Ce contexte de déclin coïncide avec la détérioration forte des relations entre grandes puissances, en particulier entre la Russie et les États-Unis, qui conduit depuis plusieurs années à une réappréciation du facteur nucléaire dans les doctrines des États dotés et une tendance à la modernisation voire à la diversification des arsenaux. Ainsi, de nouveaux systèmes sont évoqués – missiles à double capacité, missiles hypersoniques, missiles balisti­ques non-stratégiques, torpilles nucléaires… – et des dynamiques de course aux armements sont visibles. La disparition des instruments de maîtrise des armements et le développement en parallèle de nouveaux systèmes, notamment dans le domaine des missiles, potentiel­lement déstabilisants, posent question. Pour certains, un monde « sans traité », selon le terme d’un analyste, doit désormais être envisagé. Pour d’autres, il faut réfléchir à de nouvelles manières de réguler ces armes, en envisageant de nouvelles restrictions, de nouvelles méthodes et de nouveaux formats. Cette note recense les différentes propositions dans le domaine de la maîtrise des armements dans un monde post-FNI, en se centrant sur les missiles. Elle se veut une analyse des suggestions diplomatiques ou des rapports d’experts non-étatiques à ce sujet, et une mise en perspective des tenants et aboutissants des différentes propositions avec une réflexion sur leur faisabilité et leurs perspectives dans le contexte actuel.

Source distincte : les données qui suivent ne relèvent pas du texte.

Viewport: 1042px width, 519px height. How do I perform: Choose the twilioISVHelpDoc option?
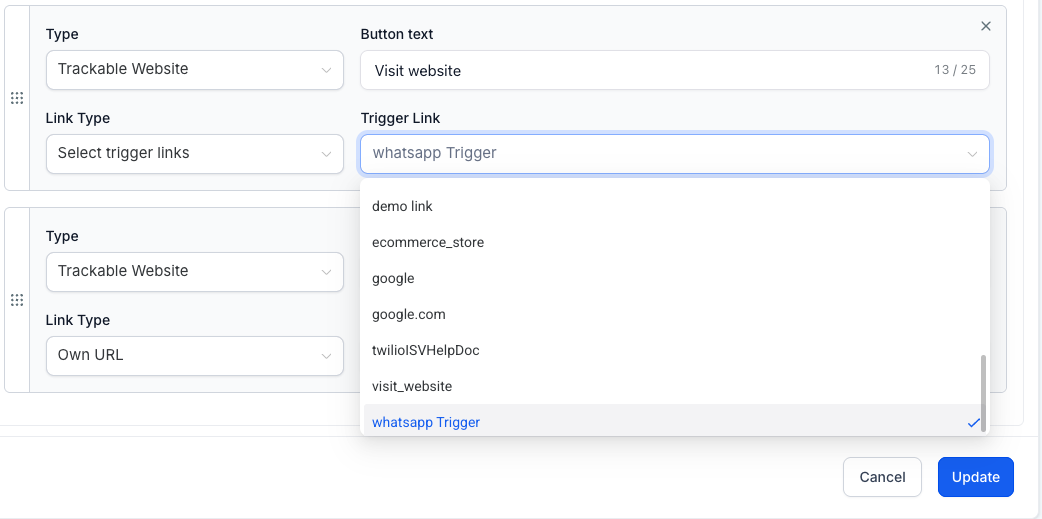[426, 350]
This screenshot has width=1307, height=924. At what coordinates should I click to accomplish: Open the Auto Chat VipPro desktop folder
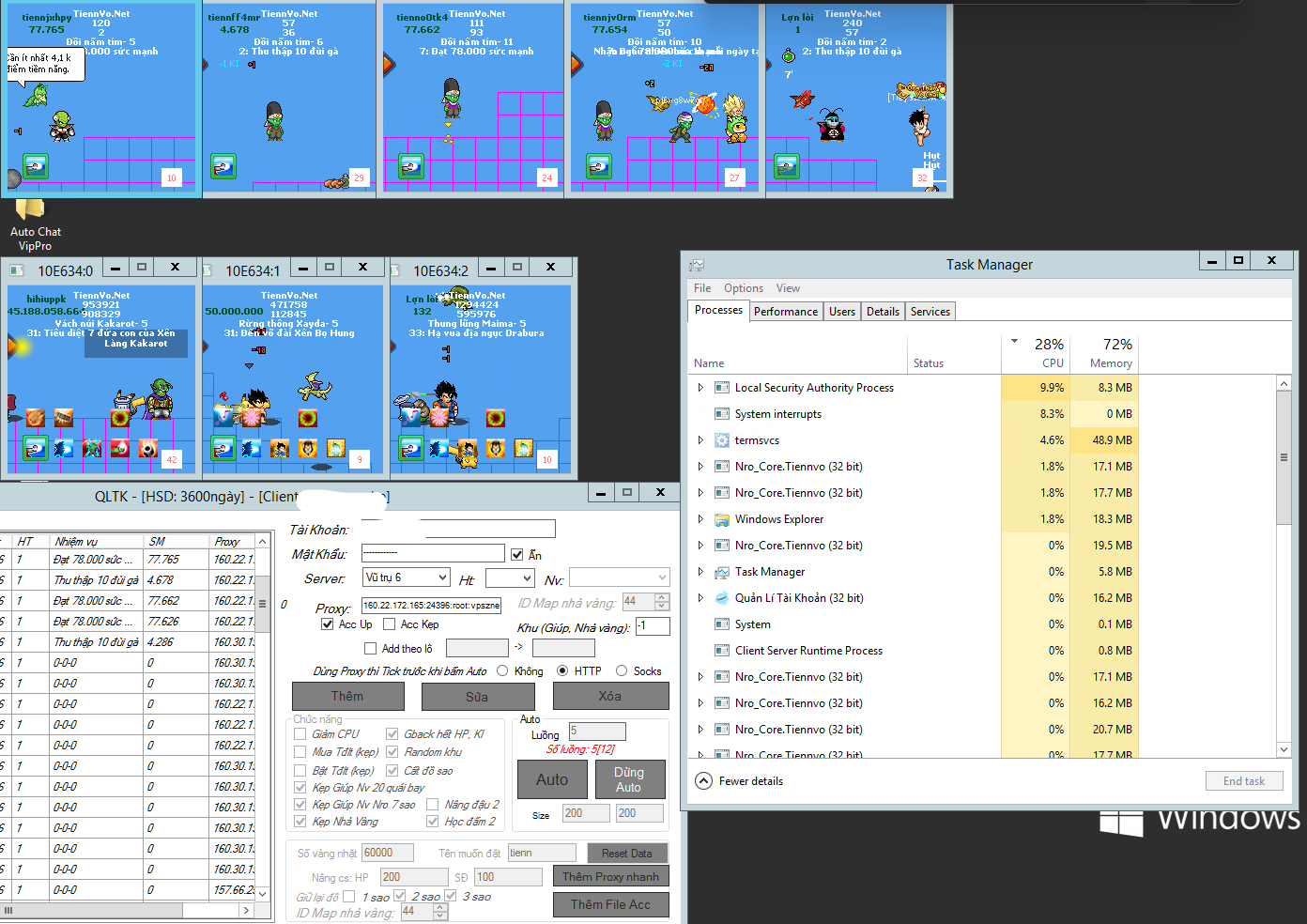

Elle se divise en trois parties. Tout d’abord, elle examine les perspectives de régulation sur les missiles traditionnels, tels que les missiles stratégiques, de portée intermédiaire, et non-stratégiques. Ensuite, elle évoque les options qui sont avancées pour adapter la maîtrise des armements au nouveau contexte stratégique. Enfin, elle s’intéresse aux propositions faites pour réguler les innovations technologiques en termes de missiles.